#### Task statement
Which lines in the data below contain the string "filter"? Show each one.

[[ Records provided open ]]

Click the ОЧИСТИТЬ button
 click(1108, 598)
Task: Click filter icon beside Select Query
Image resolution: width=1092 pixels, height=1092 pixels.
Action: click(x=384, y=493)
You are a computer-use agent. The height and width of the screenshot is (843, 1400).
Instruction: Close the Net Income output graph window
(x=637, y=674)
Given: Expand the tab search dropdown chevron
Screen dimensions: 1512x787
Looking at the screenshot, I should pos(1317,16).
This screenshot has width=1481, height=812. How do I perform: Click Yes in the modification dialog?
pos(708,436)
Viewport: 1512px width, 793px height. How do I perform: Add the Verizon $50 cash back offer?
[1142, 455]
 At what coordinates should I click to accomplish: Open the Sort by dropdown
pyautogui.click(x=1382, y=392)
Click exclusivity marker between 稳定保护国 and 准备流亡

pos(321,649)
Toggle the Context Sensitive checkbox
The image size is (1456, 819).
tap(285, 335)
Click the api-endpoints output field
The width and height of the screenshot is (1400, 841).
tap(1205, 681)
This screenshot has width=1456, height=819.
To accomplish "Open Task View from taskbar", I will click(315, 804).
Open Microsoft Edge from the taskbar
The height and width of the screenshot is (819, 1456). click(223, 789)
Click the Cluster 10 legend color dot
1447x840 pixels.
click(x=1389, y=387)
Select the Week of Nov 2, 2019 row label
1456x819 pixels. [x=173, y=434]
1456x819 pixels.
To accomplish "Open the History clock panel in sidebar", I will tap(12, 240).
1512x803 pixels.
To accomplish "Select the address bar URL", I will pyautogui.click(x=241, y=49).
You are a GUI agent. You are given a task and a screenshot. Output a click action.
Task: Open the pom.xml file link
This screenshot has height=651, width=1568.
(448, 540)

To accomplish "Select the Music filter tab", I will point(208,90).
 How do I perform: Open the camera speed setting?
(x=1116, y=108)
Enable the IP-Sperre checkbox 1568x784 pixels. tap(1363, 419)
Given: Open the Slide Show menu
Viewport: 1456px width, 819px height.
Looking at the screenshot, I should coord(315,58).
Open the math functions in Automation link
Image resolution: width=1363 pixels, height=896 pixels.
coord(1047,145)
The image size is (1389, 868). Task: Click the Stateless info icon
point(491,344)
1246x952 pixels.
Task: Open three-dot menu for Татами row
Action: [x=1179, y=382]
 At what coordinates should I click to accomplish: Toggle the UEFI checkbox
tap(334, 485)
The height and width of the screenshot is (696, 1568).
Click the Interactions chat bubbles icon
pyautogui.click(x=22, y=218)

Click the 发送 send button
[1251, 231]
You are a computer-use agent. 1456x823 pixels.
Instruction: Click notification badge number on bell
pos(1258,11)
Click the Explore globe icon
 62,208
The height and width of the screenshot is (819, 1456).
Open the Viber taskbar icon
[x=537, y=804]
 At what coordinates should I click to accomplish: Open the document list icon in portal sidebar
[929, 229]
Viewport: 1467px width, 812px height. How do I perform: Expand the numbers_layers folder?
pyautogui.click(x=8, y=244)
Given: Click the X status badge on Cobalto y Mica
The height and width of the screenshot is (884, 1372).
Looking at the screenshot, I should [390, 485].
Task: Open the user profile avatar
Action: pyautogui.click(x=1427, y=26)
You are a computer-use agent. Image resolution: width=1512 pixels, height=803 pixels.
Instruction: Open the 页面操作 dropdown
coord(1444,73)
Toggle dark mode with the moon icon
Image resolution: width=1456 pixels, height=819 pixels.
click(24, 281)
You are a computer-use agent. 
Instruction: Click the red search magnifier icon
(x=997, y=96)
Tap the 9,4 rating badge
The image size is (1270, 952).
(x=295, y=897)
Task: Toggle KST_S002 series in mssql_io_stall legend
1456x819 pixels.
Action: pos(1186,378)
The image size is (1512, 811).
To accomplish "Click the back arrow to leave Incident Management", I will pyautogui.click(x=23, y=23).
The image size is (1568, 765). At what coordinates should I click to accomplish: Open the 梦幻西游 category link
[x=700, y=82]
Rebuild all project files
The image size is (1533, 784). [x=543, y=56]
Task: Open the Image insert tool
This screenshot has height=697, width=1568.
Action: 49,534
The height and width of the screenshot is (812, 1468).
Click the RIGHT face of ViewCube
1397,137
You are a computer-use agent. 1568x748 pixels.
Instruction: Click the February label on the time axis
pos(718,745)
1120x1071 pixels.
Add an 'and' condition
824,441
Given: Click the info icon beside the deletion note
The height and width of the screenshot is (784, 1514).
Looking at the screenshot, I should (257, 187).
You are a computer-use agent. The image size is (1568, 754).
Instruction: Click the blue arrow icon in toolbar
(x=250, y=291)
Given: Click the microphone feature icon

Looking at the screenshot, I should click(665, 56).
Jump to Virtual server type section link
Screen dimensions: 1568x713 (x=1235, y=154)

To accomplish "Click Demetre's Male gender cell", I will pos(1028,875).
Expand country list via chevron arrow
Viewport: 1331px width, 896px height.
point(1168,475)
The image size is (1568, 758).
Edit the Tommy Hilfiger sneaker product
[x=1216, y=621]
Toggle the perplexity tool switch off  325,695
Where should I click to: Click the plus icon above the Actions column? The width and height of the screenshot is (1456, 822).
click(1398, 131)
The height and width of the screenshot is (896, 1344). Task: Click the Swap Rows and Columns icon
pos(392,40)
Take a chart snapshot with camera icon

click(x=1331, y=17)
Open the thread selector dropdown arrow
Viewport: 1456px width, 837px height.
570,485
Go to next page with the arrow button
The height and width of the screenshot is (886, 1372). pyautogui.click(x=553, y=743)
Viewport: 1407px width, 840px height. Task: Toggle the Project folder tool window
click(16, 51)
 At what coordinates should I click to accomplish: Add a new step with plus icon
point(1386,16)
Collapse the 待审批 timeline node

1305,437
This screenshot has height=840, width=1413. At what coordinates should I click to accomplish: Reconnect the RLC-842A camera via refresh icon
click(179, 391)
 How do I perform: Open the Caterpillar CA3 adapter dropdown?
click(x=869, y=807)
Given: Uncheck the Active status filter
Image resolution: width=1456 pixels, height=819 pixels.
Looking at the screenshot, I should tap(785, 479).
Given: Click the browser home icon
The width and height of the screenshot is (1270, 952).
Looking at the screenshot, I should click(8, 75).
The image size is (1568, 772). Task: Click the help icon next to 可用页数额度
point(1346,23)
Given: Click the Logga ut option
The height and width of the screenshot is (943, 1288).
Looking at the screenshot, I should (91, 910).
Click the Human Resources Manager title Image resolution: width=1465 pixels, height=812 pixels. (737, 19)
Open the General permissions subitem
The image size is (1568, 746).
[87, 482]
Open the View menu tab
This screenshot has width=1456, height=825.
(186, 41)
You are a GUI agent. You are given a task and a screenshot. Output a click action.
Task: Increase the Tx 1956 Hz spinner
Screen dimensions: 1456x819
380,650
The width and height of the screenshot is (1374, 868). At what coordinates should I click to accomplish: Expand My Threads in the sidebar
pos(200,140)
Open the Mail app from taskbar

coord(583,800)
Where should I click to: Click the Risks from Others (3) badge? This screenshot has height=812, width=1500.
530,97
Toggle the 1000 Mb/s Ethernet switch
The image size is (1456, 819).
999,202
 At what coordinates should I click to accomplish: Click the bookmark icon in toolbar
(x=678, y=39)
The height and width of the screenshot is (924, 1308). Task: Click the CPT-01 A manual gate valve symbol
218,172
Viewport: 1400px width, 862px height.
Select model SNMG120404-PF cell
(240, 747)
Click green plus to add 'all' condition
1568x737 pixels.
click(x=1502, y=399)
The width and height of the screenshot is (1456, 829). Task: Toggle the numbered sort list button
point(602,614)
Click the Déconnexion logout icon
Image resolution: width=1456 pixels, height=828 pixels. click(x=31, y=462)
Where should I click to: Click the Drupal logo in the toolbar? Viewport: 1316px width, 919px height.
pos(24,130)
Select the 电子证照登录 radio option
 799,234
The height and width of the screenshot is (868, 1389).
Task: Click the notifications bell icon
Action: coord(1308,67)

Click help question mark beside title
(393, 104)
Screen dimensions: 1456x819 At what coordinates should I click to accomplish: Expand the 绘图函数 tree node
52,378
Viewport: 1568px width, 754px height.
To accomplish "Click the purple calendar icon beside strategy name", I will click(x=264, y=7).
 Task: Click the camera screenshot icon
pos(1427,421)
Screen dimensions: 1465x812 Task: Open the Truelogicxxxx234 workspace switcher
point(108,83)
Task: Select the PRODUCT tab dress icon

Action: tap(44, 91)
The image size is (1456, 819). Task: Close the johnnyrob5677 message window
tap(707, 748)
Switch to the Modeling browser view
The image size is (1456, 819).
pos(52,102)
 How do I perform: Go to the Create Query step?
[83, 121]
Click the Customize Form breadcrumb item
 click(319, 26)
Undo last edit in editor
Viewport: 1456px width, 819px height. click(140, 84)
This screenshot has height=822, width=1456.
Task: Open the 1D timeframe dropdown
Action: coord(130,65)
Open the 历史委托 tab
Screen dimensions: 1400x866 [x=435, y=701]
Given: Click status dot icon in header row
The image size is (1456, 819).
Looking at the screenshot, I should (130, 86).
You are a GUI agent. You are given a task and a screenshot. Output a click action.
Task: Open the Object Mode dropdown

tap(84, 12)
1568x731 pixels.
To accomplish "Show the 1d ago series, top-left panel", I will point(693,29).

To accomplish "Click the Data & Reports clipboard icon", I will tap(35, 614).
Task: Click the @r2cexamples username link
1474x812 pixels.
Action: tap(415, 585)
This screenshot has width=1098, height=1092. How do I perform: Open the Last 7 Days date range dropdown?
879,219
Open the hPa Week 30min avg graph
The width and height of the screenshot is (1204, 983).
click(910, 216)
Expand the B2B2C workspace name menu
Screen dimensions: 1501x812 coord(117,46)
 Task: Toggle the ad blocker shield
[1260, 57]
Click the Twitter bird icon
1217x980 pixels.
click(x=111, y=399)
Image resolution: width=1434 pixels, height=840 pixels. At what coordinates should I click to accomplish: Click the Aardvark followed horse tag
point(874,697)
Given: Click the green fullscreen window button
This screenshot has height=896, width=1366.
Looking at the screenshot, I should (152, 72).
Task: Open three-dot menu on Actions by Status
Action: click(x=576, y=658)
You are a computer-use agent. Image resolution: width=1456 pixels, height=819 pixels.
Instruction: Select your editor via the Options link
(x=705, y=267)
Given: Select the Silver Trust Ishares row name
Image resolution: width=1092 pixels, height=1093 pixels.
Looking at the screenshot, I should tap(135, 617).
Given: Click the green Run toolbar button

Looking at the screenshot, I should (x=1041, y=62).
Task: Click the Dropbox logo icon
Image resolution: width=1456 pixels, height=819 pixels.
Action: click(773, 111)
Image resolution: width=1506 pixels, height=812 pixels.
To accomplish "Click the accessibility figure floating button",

[[ Records provided closed ]]

#### Result of this exercise
Task: Click filter icon beside Select Query
To accomplish "Select the Music filter tab", I will point(208,90).
Given: Uncheck the Active status filter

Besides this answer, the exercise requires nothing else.